To become a Marmot, you had to climb a glaciated peak with another Marmot. One of the rules of the club was that everyone was president. Most of the other rules dealt with the collegiate fascination with bodily functions.
That summer and through the semesters until 1973, Eric and Dave made prototypes of down products in their dorm room in Santa Cruz. Their first products were a down vest, a sweater and a parka and, later, three down sleeping bags. The warmest bag, the PIKA (now known as the Cwm) was rated at -45 degrees F and retailed for $168.

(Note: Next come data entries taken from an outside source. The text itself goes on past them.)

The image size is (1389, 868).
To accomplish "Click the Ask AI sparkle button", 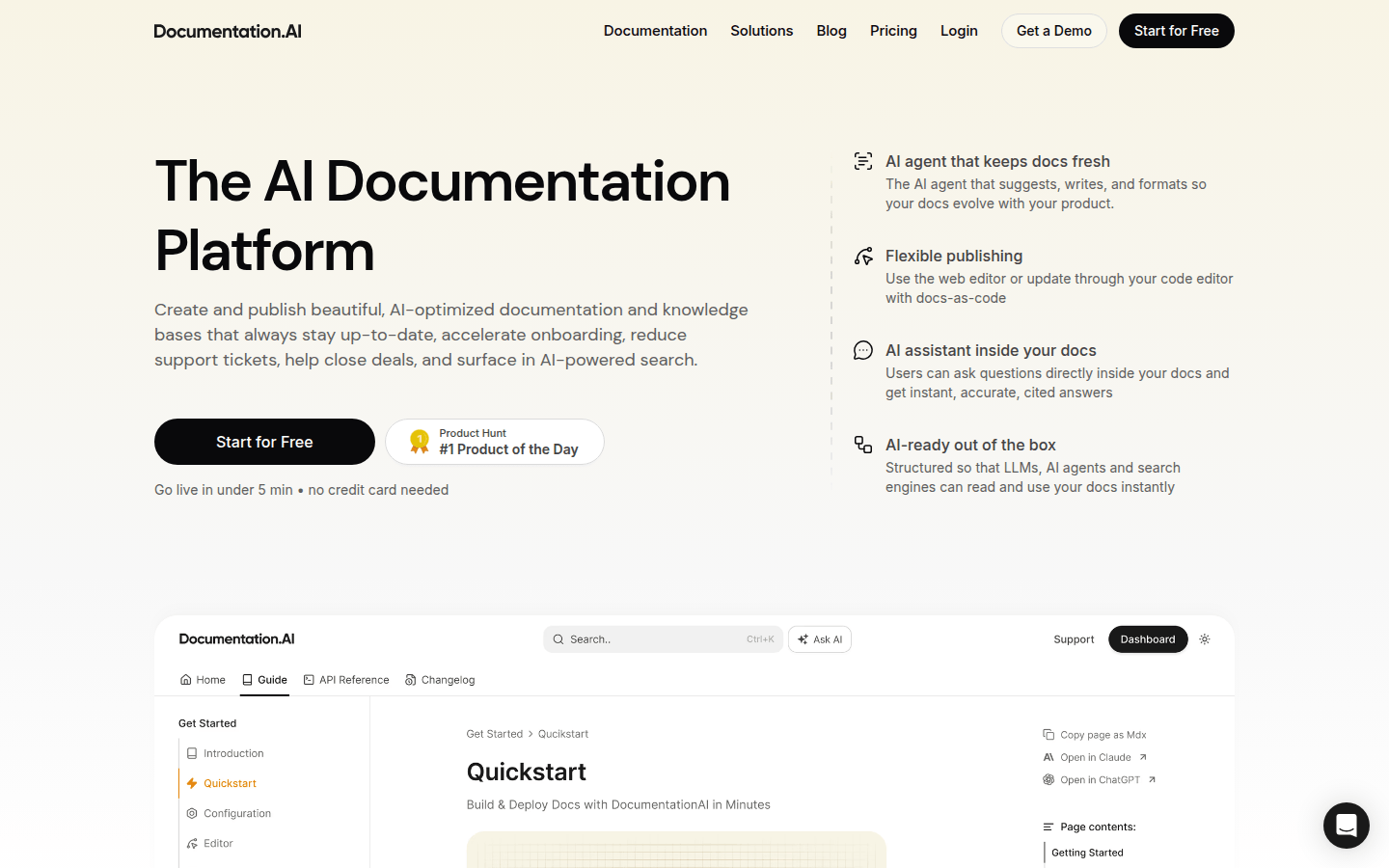I will pyautogui.click(x=819, y=638).
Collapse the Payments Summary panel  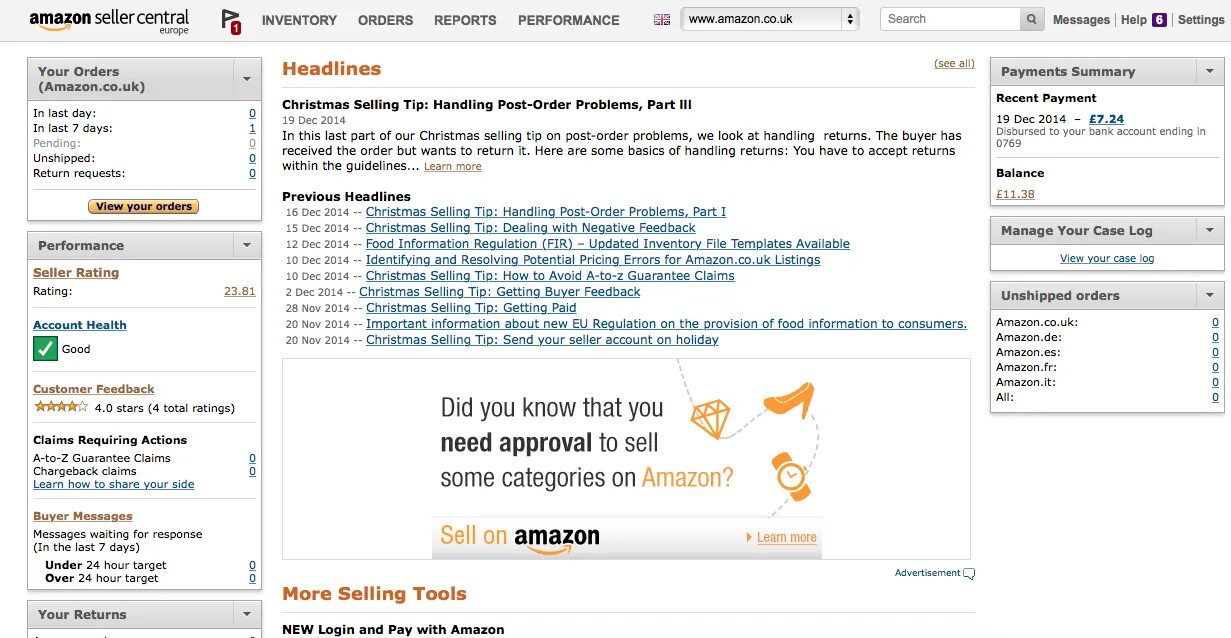pos(1209,71)
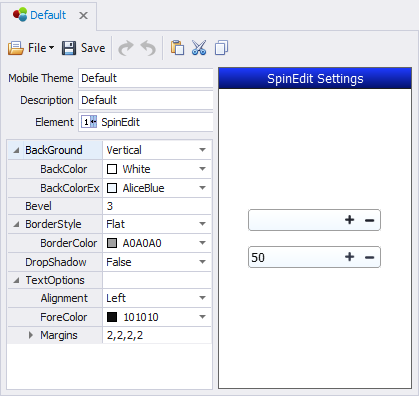Click minus button on the empty spin edit
The width and height of the screenshot is (419, 396).
(369, 220)
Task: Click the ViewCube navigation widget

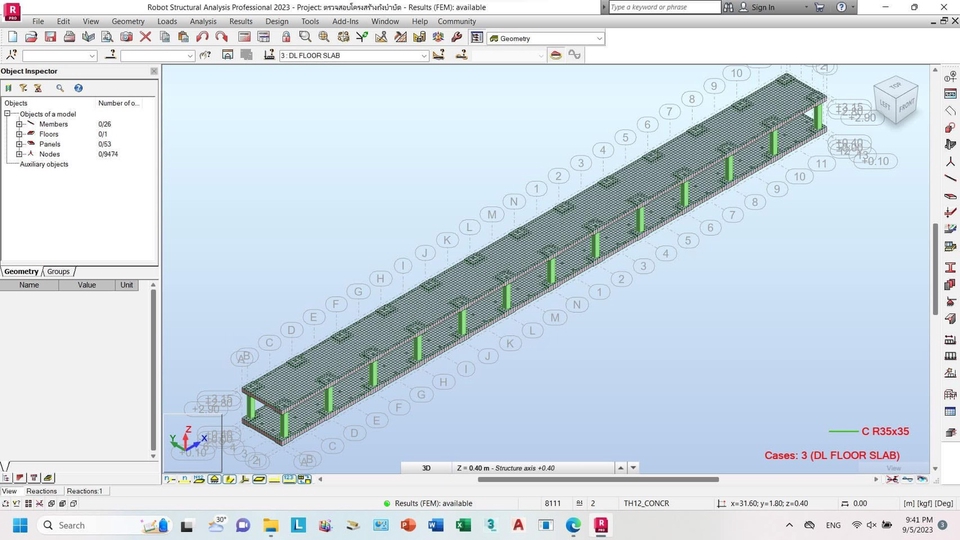Action: [x=895, y=98]
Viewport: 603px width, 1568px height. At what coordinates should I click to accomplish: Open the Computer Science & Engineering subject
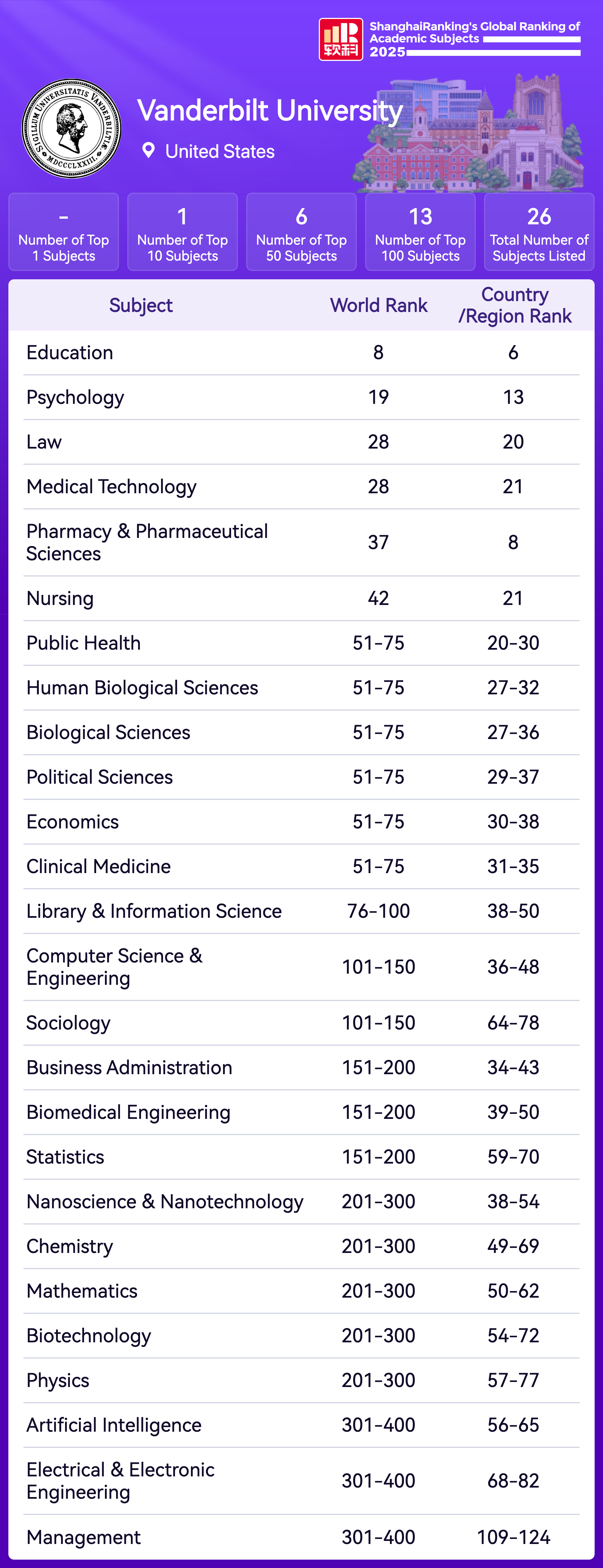(114, 967)
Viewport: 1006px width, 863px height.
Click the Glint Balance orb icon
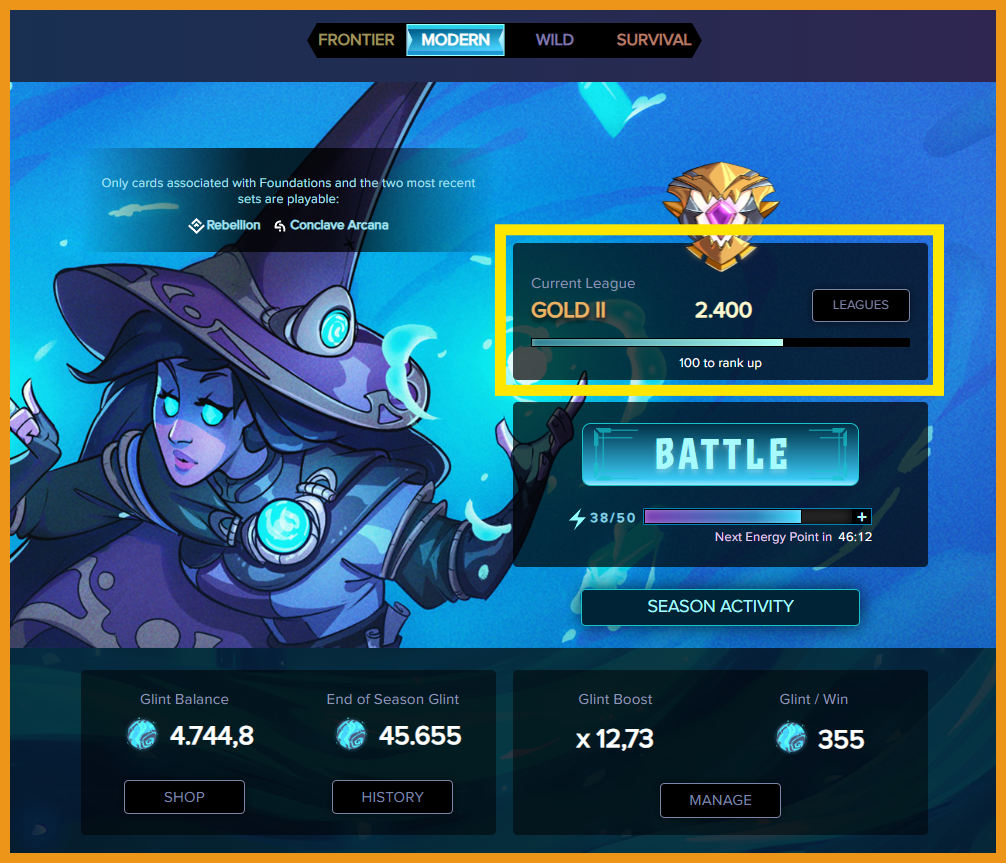tap(142, 735)
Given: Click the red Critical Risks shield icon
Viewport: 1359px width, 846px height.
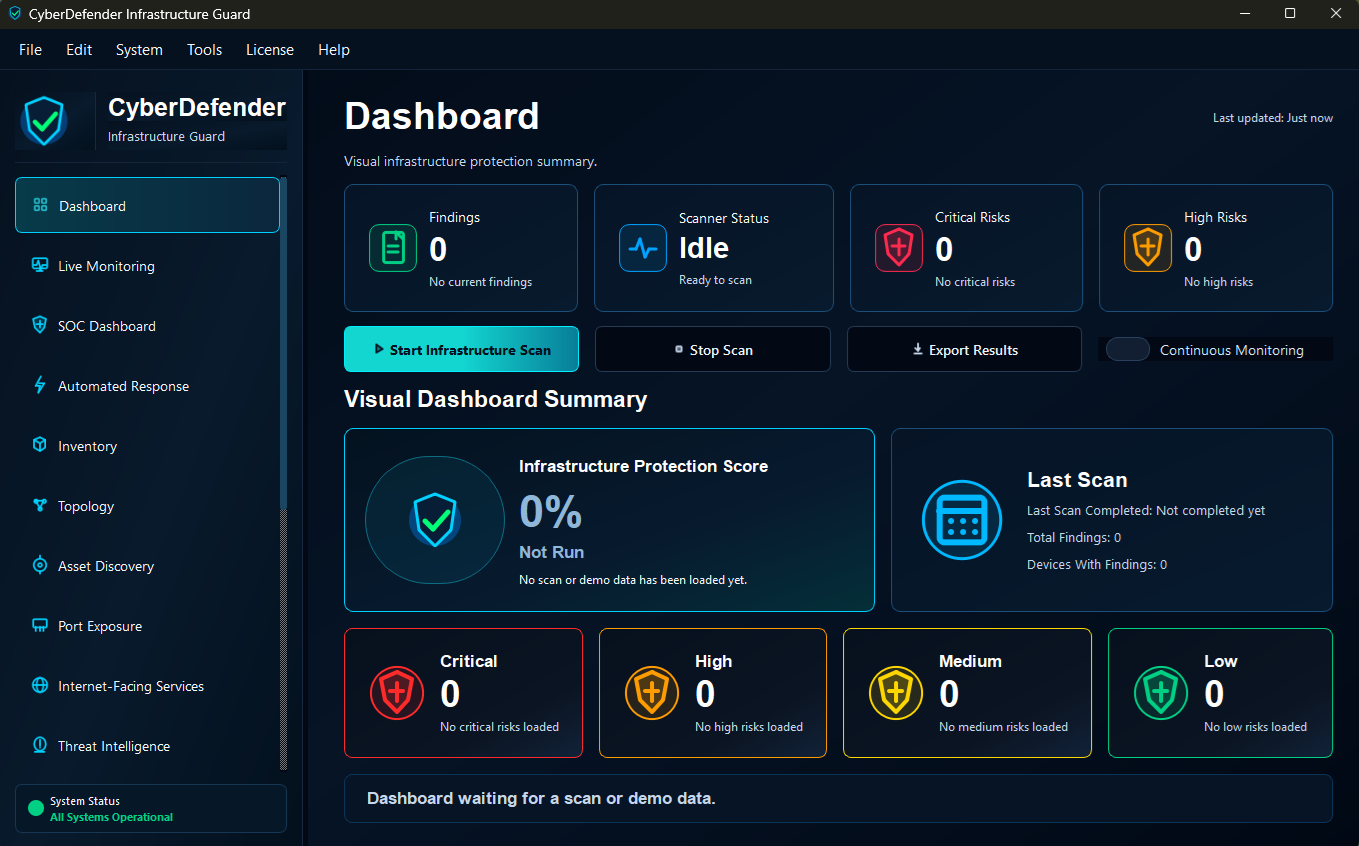Looking at the screenshot, I should [899, 248].
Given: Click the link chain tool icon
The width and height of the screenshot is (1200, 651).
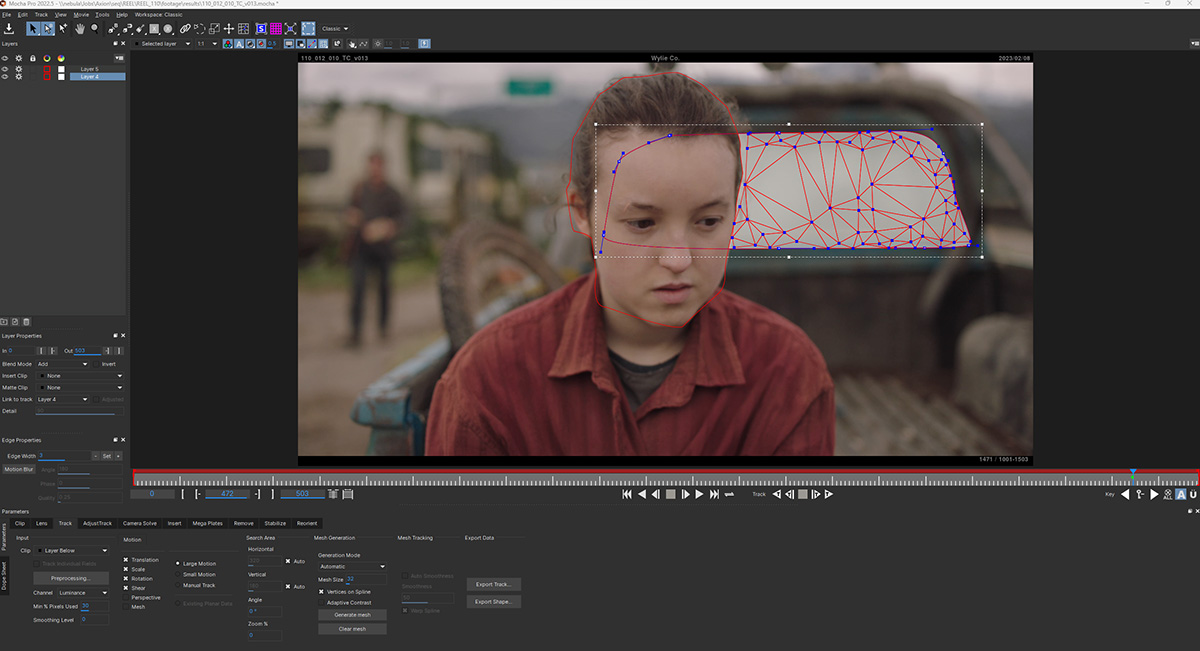Looking at the screenshot, I should (x=185, y=29).
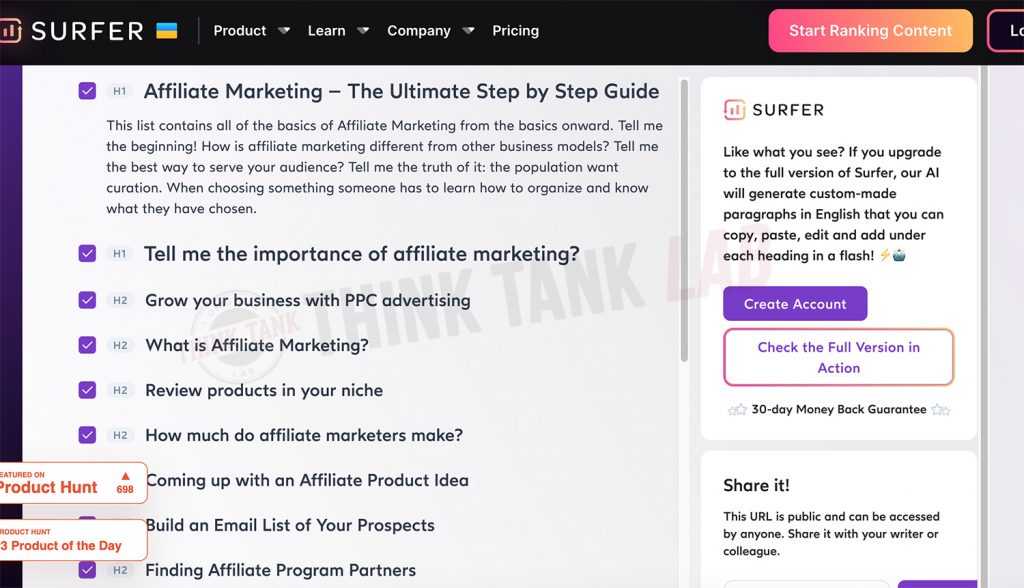Image resolution: width=1024 pixels, height=588 pixels.
Task: Click the H1 badge beside the importance heading
Action: point(120,254)
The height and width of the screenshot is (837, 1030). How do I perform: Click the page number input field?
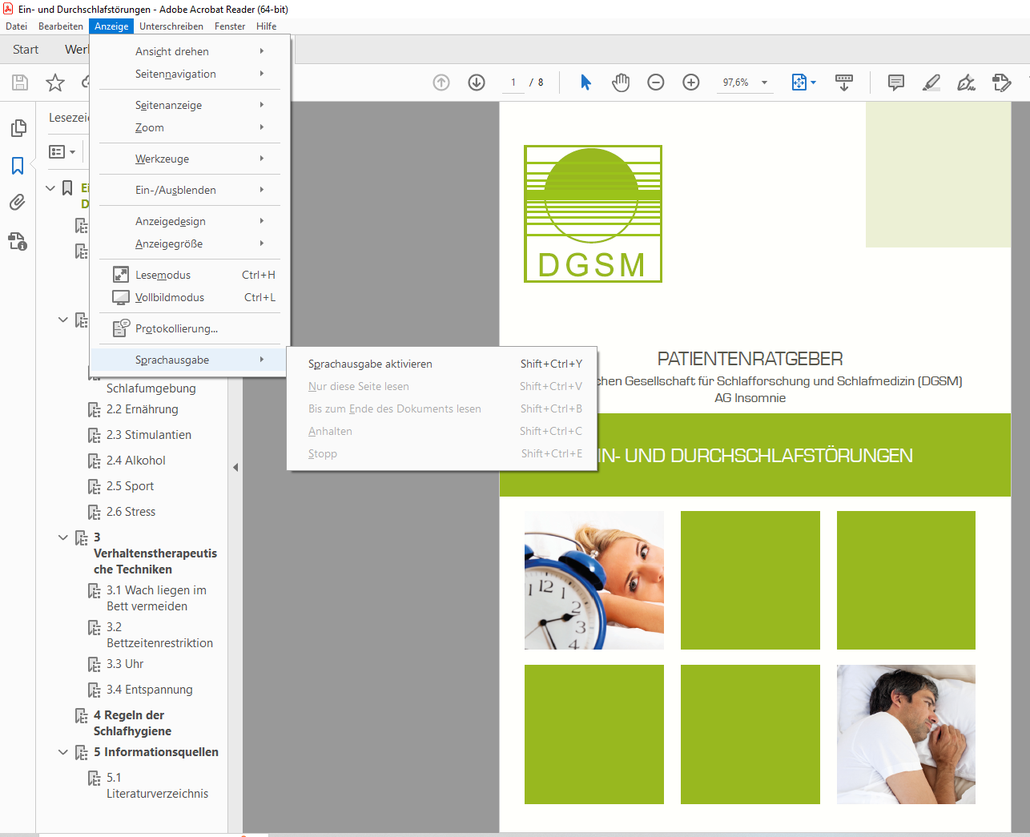(x=513, y=82)
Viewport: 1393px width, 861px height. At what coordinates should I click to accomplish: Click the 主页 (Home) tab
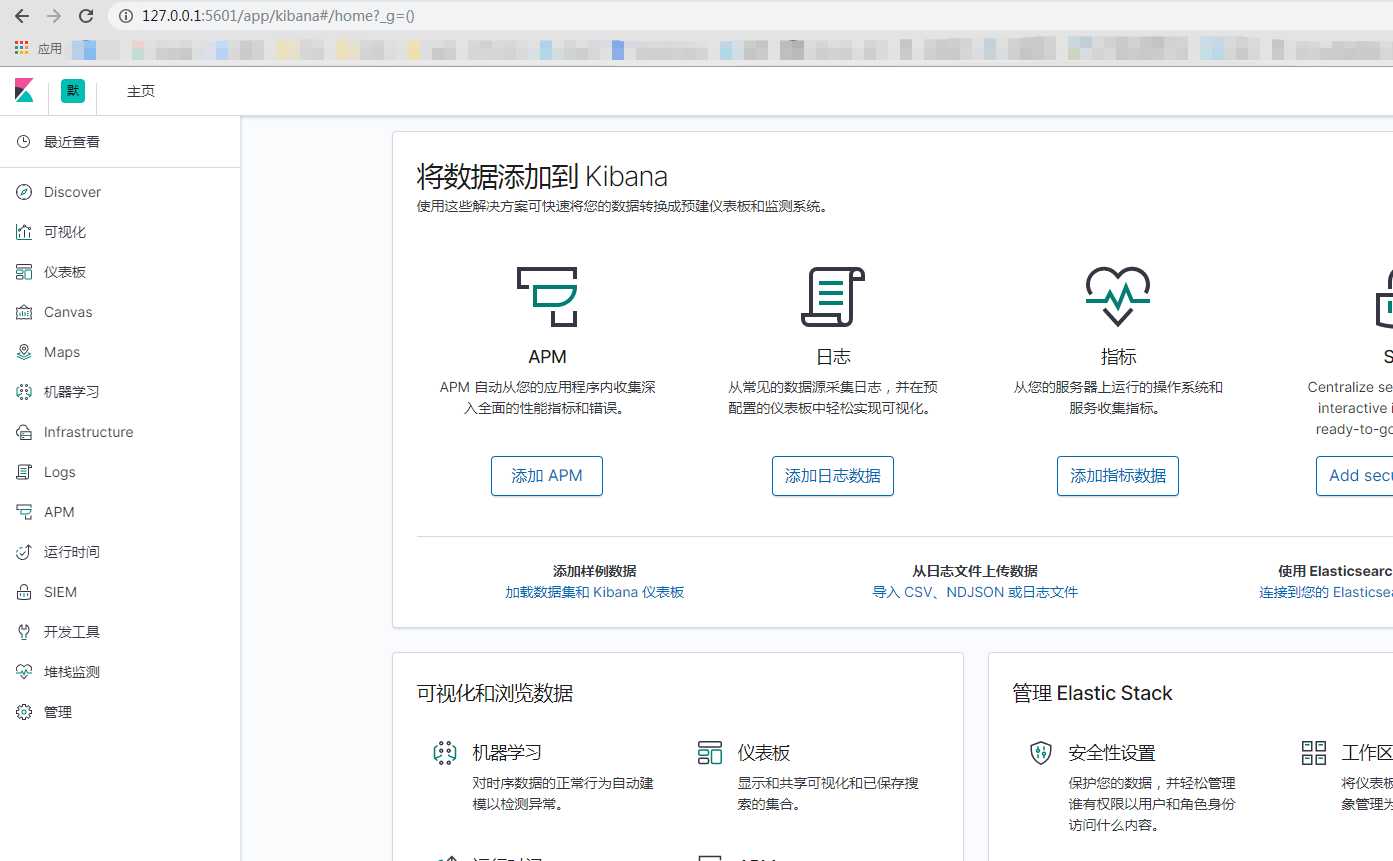140,90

Eric did a winter ascent of the Grand Teton in Wyoming with Tom Boyce of Grand Junction, Colorado in 1973. Eric and Dave joined Tom in Colorado that next Spring. There, the threesome rented a 100 year old stone building near downtown that used to be a grocery store, and opened a rental and retail shop under the name of Marmot Mountain Works. They taught cross-country skiing in the winter to get by. Thus, in the spring of 1974, Marmot the company was born.
That fall, Tom was climbing in Peru. There he met famed adventure filmmaker Mike Hoover. A few weeks after his return, Tom received a call from Mike. Mike explained he was calling on behalf of 20th Century Fox, was filming something called The Eiger Sanction with Clint Eastwood, and needed 108 very puffy jackets. "No problem", said Tom, "we were working on that when you called." Well, they weren't, but they then did. Within a week, the Marmots had designed the Golden Mantle (very puffy jacket). Marmot was now in the movies. It also had its biggest order to date.
Eric met Joe Tanner of W.L. Gore & Assoc., Inc. in Elkton, Maryland in 1976. Eric was one of the first in the US to see a new concept in outdoor performance fabrication: Gore-Tex. He was intrigued and, within a couple weeks, had sewn prototype sleeping bags in the new Gore-Tex fabric for field testing. He and Dave proceeded to spend the next seven nights in a commercial frozen meat locker comparing bags with and without the Gore-Tex fabric. Then they tested the bags sleeping under fire sprinklers. They liked what they saw. They ordered another 100 yards of fabric and were in business selling Gore-Tex fabric bags.
The Marmot team immediately changed everything in the line to Gore-Tex fabrications, including the down garments and all the sleeping bags. Marmot designed the first Gore-Tex bivy sack. Marmot designed a Gore-Tex, single fabric layer, mountaineering tent: the Taku. Marmot is the oldest customer of Gore in the world outdoor market.
Marmot grew from 7 dealers in 1974 to 11 in 1977. Specialized, knowledgeable, trained retailers were always part of the original equation.